But thou, thou wert beautiful! Thy body was a column of ivory set on a silver socket. It was a garden full of doves and of silver lilies. It was a tower of silver decked with shields of ivory. There was nothing in the world so white as thy body. There was nothing in the world so black as thy hair. In the whole world there was nothing so red as thy mouth. Thy voice was a censer that scattered strange perfumes, and when I looked on thee I heard a strange music. Ah! Wherefore didst thou not look at me, Jokanaan?

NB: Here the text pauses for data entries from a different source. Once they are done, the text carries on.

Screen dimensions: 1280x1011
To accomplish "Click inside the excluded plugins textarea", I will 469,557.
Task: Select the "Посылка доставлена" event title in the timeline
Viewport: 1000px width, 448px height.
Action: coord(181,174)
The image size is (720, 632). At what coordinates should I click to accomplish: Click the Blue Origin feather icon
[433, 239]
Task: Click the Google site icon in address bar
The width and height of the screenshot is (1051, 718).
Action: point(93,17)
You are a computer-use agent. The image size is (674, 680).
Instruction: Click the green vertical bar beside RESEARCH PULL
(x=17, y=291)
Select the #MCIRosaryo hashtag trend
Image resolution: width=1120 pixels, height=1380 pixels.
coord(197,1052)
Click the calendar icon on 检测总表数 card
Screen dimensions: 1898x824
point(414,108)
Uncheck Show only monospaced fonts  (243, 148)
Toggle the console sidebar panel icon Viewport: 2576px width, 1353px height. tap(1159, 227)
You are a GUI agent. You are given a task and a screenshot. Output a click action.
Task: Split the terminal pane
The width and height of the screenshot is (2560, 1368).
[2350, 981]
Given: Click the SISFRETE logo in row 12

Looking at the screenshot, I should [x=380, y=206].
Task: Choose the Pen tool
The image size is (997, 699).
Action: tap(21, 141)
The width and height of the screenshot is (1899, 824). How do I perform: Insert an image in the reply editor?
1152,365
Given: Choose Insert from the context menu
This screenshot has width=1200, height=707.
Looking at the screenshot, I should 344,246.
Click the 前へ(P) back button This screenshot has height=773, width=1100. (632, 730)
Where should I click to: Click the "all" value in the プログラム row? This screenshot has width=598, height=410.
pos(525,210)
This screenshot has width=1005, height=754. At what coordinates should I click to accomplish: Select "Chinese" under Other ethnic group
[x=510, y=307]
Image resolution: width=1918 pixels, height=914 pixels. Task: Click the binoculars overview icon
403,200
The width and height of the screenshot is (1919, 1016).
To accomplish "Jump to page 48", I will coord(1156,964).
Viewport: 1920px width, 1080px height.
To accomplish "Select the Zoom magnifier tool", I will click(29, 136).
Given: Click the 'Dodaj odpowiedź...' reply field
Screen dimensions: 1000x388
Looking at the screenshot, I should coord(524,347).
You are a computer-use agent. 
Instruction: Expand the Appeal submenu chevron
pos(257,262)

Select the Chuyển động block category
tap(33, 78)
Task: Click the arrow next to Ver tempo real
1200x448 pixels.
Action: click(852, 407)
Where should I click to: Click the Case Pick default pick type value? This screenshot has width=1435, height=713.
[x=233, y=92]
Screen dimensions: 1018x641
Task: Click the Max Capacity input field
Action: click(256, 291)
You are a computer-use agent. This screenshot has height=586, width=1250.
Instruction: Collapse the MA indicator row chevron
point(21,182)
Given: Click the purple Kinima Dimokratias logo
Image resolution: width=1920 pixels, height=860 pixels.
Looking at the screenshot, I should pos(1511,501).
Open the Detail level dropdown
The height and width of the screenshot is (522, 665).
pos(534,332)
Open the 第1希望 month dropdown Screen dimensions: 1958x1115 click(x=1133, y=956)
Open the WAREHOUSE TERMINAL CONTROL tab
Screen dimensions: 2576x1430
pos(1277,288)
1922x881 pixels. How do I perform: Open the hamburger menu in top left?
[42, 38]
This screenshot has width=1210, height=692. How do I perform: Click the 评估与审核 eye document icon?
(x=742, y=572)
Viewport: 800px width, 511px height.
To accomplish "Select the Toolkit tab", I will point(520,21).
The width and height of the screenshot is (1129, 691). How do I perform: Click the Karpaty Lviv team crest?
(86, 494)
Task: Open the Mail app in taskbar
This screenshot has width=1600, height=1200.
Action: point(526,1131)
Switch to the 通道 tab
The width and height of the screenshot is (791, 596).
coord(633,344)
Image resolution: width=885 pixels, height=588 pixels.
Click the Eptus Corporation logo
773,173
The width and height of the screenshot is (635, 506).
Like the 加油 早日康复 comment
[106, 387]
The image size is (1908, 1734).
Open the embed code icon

Salomé makes this declaration of love to Jokanaan's head immediately after his execution, her address grotesquely animating him from beyond the grave. It rehearses, in the past tense, the praises she made earlier of the prophet's body—the litany that, despite his resistance, makes Jokanaan's body visible and beautiful. As earlier, her litany is organized around Jokanaan's peerless colors: nothing is whiter than his body, nothing blacker than his hair, and nothing redder than his mouth. Here, we can detect a chilling prefiguration of the prophet's decapitation in Salomé's praises, her metaphors returning—whether through color, contiguity, or otherwise—to the image of Jokanaan's head on a silver charger. Thus his body is a "column of ivory set on a silver socket," a garden full of "silver lilies" (the death flower) with their heavy bulbs, a "tower of silver decked with shields of ivory." Also of note here is Wilde's use of synesthesia or the confusion of senses. Jokanaan's voice is a "censer that scattered strange perfumes," and his image inspires a "strange music" in Salomé's ears. Synesthesia is of course a familiar trope of Symbolism, attempting to overthrow the hierarchy of the senses and in some cases to integrate them in the hopes of achieving a "total" work of art.